2 Responses to A Chicken in Every Pot.

  1. Taoist Biker says:

    I loved it then, and I love it now. 😀

    I still think my “go ahead, let’s see you run a negative ad NOW!” strategy would be fun. Wouldn’t work, but it would be fun.

  2. boundandgags says:

    How did you not win?

    I stopped being hands on political when I was still in high school. I was writing for a friend who was running for mayor. I knew him well, knew he was a good business man, knew he’d be good for the city.

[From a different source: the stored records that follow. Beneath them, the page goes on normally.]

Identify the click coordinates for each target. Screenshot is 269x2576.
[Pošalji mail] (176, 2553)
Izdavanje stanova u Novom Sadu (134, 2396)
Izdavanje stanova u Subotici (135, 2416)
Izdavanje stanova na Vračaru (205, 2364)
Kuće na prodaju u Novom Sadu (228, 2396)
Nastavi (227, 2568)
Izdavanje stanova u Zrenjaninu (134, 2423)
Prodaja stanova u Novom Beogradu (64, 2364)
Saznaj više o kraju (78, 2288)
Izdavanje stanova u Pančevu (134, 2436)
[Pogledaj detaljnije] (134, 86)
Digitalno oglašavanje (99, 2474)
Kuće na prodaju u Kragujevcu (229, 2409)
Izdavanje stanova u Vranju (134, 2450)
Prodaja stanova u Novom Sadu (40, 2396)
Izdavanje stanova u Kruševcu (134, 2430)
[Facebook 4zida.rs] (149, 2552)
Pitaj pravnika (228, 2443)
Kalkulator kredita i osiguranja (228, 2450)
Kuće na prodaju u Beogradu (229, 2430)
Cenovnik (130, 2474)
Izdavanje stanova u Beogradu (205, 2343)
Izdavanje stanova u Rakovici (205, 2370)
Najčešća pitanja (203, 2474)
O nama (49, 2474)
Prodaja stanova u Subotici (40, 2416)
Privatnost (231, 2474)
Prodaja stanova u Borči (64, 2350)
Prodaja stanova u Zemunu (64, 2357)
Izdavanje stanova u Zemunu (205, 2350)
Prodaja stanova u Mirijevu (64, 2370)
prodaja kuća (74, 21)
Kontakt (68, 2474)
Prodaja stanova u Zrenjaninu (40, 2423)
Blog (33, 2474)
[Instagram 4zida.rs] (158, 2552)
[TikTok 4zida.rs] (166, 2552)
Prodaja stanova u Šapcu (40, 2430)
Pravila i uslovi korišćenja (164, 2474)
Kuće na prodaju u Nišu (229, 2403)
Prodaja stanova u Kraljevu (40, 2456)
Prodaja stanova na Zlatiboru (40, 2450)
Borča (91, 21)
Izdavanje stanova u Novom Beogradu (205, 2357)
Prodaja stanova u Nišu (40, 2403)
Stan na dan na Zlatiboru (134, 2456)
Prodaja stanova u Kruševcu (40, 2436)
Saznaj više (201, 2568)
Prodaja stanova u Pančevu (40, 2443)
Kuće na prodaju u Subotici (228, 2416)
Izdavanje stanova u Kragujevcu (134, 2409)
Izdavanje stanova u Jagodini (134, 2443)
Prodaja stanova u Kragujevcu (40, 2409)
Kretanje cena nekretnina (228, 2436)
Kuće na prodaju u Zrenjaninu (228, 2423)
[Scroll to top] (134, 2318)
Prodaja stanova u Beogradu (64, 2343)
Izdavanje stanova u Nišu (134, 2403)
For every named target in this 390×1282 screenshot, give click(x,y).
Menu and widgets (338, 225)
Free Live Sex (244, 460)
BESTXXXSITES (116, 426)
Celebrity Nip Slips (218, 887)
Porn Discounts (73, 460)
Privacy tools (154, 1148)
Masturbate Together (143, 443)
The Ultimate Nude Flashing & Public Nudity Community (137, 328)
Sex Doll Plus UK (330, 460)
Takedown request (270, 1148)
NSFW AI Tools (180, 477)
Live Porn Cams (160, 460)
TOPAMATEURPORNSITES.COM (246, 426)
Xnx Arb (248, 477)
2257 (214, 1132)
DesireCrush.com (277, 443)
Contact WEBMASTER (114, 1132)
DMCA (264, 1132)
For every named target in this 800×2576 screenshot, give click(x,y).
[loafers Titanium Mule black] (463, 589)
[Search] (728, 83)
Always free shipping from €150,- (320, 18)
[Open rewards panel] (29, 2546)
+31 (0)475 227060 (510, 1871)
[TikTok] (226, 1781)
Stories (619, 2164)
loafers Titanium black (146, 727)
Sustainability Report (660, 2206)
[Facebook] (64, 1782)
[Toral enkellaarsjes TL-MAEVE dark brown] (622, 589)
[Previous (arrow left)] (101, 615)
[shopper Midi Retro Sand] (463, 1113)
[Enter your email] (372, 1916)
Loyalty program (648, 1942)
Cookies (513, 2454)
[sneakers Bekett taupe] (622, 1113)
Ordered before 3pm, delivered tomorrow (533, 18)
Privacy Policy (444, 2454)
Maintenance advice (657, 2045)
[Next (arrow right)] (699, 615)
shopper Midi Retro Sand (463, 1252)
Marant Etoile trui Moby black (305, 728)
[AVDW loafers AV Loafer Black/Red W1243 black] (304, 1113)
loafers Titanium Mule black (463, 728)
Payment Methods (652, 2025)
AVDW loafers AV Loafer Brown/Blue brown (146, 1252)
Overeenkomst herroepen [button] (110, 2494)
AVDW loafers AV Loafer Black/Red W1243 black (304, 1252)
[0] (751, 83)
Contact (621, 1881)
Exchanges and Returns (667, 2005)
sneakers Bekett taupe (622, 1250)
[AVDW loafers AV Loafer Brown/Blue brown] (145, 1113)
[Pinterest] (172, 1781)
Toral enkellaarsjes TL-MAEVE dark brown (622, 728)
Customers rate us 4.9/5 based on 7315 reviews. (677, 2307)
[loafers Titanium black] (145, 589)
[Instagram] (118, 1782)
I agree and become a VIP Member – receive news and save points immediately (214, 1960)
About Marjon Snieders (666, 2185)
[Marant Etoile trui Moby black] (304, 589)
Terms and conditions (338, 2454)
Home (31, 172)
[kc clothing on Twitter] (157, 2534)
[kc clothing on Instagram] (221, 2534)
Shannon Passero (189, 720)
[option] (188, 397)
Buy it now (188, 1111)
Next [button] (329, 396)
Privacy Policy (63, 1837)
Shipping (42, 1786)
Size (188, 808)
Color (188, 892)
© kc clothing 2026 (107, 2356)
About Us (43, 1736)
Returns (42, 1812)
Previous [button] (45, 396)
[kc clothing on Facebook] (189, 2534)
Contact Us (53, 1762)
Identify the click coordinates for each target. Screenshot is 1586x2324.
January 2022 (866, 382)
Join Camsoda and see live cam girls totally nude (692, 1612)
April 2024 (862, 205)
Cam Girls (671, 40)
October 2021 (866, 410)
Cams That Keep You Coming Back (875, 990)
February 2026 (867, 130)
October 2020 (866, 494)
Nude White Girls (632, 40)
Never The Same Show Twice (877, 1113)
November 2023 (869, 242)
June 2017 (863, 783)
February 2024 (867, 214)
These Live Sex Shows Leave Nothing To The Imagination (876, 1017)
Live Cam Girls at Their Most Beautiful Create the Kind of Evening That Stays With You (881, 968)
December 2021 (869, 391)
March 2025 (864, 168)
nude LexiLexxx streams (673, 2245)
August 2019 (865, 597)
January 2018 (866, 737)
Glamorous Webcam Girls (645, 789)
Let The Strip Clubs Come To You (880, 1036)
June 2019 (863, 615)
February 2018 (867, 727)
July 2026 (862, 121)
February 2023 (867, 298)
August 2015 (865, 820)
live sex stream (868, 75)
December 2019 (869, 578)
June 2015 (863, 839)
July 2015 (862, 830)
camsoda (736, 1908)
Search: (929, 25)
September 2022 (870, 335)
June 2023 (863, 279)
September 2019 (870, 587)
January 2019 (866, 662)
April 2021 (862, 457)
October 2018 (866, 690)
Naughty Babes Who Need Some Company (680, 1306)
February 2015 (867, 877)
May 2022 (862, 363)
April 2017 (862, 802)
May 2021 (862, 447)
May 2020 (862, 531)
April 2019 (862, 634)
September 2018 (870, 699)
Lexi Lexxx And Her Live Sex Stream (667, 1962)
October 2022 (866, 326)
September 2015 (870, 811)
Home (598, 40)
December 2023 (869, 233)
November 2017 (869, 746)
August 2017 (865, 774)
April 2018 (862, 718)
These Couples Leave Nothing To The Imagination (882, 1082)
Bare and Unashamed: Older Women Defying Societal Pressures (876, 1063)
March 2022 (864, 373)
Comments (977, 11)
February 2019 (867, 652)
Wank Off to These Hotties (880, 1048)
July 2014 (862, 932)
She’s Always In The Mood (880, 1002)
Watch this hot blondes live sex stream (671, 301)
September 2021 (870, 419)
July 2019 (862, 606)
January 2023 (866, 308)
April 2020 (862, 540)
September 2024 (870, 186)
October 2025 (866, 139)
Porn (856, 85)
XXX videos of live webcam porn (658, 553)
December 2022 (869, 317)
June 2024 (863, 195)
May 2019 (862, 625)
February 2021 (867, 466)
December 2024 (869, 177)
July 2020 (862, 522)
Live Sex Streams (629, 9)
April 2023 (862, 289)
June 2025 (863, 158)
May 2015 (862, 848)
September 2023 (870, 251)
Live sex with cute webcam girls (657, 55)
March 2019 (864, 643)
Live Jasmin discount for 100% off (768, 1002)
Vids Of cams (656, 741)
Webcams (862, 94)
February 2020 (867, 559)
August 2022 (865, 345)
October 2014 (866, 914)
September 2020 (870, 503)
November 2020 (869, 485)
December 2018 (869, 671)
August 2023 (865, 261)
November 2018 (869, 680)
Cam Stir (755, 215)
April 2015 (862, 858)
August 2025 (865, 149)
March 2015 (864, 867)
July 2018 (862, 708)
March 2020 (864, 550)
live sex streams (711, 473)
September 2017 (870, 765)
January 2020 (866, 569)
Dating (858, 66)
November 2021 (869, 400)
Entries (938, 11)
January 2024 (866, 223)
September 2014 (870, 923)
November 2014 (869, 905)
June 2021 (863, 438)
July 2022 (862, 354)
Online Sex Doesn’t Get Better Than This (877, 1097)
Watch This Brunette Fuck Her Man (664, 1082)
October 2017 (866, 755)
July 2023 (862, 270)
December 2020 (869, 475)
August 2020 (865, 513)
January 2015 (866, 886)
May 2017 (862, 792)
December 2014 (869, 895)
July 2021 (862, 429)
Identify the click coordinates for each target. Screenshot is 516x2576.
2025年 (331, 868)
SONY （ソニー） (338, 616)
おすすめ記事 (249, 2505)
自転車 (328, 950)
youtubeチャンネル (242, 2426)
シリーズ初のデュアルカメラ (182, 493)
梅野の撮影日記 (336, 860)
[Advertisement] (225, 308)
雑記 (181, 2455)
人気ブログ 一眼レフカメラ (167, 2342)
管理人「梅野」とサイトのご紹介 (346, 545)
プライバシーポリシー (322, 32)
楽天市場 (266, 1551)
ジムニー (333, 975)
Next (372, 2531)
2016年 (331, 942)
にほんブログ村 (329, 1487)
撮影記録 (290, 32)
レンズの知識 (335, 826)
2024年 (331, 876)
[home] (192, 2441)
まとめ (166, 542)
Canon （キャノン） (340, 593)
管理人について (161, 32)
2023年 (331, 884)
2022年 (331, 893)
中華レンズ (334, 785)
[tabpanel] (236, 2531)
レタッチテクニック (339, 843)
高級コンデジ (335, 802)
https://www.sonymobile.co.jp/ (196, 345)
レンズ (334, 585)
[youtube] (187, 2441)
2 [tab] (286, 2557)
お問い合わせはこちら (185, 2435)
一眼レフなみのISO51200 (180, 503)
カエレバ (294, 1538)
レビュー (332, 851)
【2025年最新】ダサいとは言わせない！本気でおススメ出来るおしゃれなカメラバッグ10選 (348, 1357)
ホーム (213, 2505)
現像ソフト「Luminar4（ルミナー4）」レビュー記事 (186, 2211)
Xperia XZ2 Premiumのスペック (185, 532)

    But, as you’d expect, there were things I didn’t know.

    One day the current mayor walked in, I waved him into the office and listened to their conversation. Basically, my guy would toss his pretty considerable support base behind him if he allowed a loading area parking space on Main Street in front of his store.

    That’s all he wanted. That’s why he started. And that’s why I stopped. If the ulterior motives are that petty in a Podunk town it can only be worse the higher you go.

    I vote but I’ve turned down any offers to work for anyone. I’d rather not see what’s behind the curtain.

    But you? I would have worked for. Because there would be none.

    Perfect example of the reason I did an about-face on wanting to be a part of the legislature; politics (I suppose like everything) are far more about “What can I get for ME” than they are about “What can I do for …”

    And yes, I am entirely curtainless. The WYSIWIG candidate. I can see the posters now.